Beginning with the line that holds "1036x626 pixels. At", copy each line through the end of the material below, exactly and with no pictures.
--
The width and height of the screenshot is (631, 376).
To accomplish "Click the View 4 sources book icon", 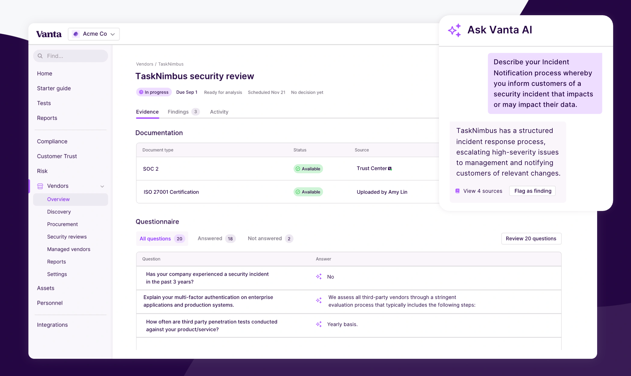I will pyautogui.click(x=458, y=191).
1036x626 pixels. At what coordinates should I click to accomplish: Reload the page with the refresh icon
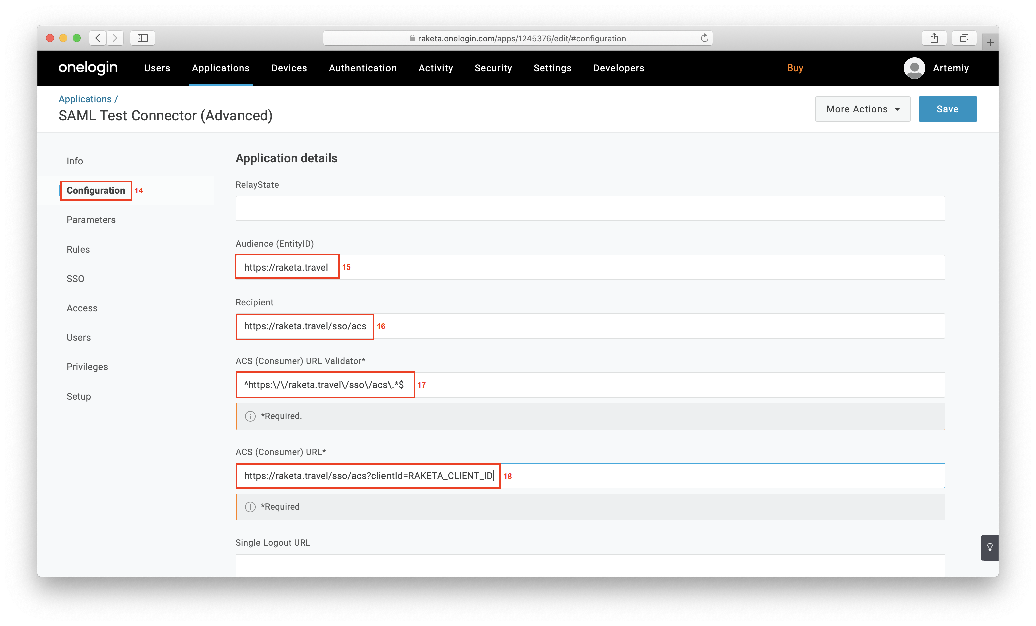click(x=704, y=38)
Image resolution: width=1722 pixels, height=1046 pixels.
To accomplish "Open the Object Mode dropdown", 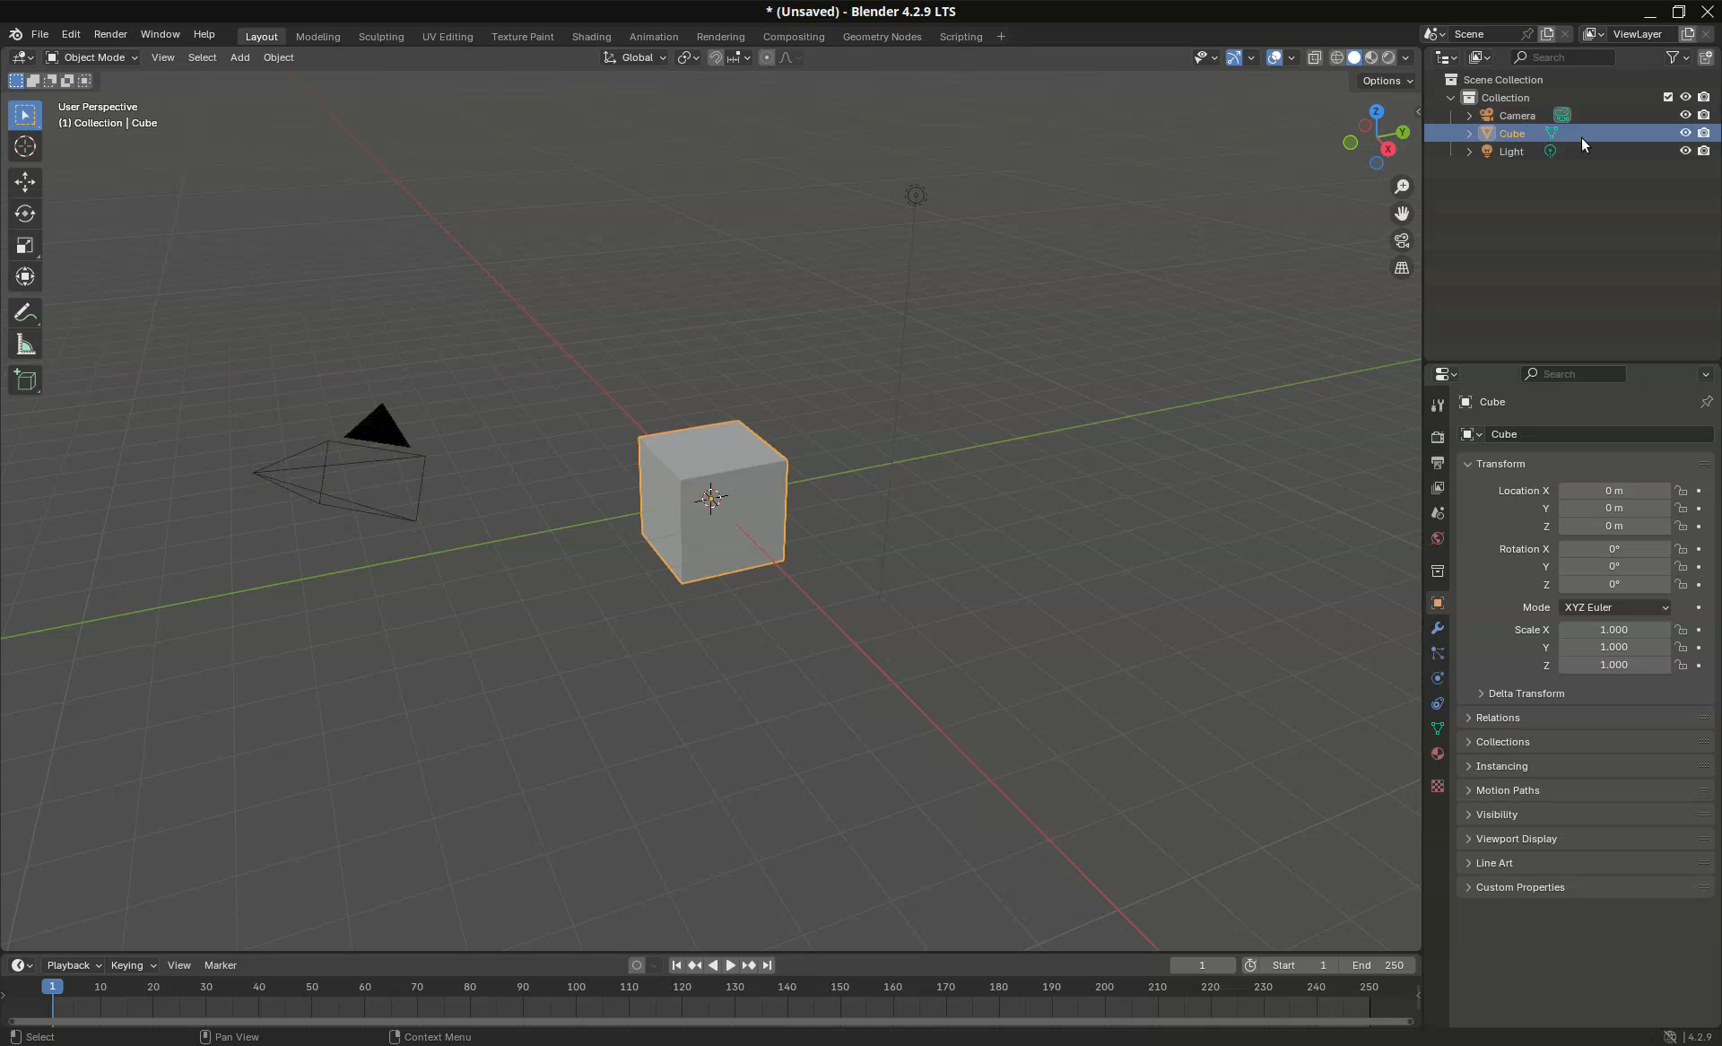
--
## Exercise result
1036x626 pixels. At what coordinates should I click to accomplish: Reload the page with the refresh icon
click(x=704, y=38)
Image resolution: width=1722 pixels, height=1046 pixels.
To accomplish "Open the Object Mode dropdown", 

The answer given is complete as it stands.